**What you are asked to do:** Print the data again, exactly.

(Items listed in a dataset)
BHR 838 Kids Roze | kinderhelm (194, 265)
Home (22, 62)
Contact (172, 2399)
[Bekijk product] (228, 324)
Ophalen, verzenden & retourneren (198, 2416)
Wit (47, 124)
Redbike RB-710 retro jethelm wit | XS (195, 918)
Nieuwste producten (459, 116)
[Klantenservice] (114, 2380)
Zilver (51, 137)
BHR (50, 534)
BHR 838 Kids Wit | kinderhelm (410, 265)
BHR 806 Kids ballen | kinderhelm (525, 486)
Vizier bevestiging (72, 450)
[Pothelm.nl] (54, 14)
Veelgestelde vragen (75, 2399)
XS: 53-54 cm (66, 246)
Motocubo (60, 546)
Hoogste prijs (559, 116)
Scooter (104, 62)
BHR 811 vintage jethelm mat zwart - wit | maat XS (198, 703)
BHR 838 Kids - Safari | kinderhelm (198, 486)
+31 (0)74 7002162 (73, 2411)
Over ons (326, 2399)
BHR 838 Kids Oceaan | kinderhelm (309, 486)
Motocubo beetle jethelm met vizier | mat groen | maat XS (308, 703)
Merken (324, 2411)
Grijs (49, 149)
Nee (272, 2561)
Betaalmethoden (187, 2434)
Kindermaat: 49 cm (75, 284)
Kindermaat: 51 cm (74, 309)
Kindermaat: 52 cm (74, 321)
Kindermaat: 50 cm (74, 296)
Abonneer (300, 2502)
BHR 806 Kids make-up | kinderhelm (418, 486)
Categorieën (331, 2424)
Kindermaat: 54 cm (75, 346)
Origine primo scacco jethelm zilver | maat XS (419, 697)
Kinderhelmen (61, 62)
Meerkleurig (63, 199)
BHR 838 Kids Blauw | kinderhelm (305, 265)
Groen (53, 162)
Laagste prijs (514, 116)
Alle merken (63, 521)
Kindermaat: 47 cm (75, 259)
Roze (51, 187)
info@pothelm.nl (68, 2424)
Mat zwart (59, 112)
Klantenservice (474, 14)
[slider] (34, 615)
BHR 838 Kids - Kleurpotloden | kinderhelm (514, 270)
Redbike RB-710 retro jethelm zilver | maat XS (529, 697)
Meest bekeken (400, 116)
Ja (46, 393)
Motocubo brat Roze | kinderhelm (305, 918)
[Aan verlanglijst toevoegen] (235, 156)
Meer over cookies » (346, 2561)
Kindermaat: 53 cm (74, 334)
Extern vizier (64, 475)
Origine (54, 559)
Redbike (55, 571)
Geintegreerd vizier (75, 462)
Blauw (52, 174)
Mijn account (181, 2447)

**Task response:**
BHR 838 Kids Roze | kinderhelm (194, 265)
Home (22, 62)
Contact (172, 2399)
[Bekijk product] (228, 324)
Ophalen, verzenden & retourneren (198, 2416)
Wit (47, 124)
Redbike RB-710 retro jethelm wit | XS (195, 918)
Nieuwste producten (459, 116)
[Klantenservice] (114, 2380)
Zilver (51, 137)
BHR (50, 534)
BHR 838 Kids Wit | kinderhelm (410, 265)
BHR 806 Kids ballen | kinderhelm (525, 486)
Vizier bevestiging (72, 450)
[Pothelm.nl] (54, 14)
Veelgestelde vragen (75, 2399)
XS: 53-54 cm (66, 246)
Motocubo (60, 546)
Hoogste prijs (559, 116)
Scooter (104, 62)
BHR 811 vintage jethelm mat zwart - wit | maat XS (198, 703)
BHR 838 Kids - Safari | kinderhelm (198, 486)
+31 (0)74 7002162 (73, 2411)
Over ons (326, 2399)
BHR 838 Kids Oceaan | kinderhelm (309, 486)
Motocubo beetle jethelm met vizier | mat groen | maat XS (308, 703)
Merken (324, 2411)
Grijs (49, 149)
Nee (272, 2561)
Betaalmethoden (187, 2434)
Kindermaat: 49 cm (75, 284)
Kindermaat: 51 cm (74, 309)
Kindermaat: 52 cm (74, 321)
Kindermaat: 50 cm (74, 296)
Abonneer (300, 2502)
BHR 806 Kids make-up | kinderhelm (418, 486)
Categorieën (331, 2424)
Kindermaat: 54 cm (75, 346)
Origine primo scacco jethelm zilver | maat XS (419, 697)
Kinderhelmen (61, 62)
Meerkleurig (63, 199)
BHR 838 Kids Blauw | kinderhelm (305, 265)
Groen (53, 162)
Laagste prijs (514, 116)
Alle merken (63, 521)
Kindermaat: 47 cm (75, 259)
Roze (51, 187)
info@pothelm.nl (68, 2424)
Mat zwart (59, 112)
Klantenservice (474, 14)
[slider] (34, 615)
BHR 838 Kids - Kleurpotloden | kinderhelm (514, 270)
Redbike RB-710 retro jethelm zilver | maat XS (529, 697)
Meest bekeken (400, 116)
Ja (46, 393)
Motocubo brat Roze | kinderhelm (305, 918)
[Aan verlanglijst toevoegen] (235, 156)
Meer over cookies » (346, 2561)
Kindermaat: 53 cm (74, 334)
Extern vizier (64, 475)
Origine (54, 559)
Redbike (55, 571)
Geintegreerd vizier (75, 462)
Blauw (52, 174)
Mijn account (181, 2447)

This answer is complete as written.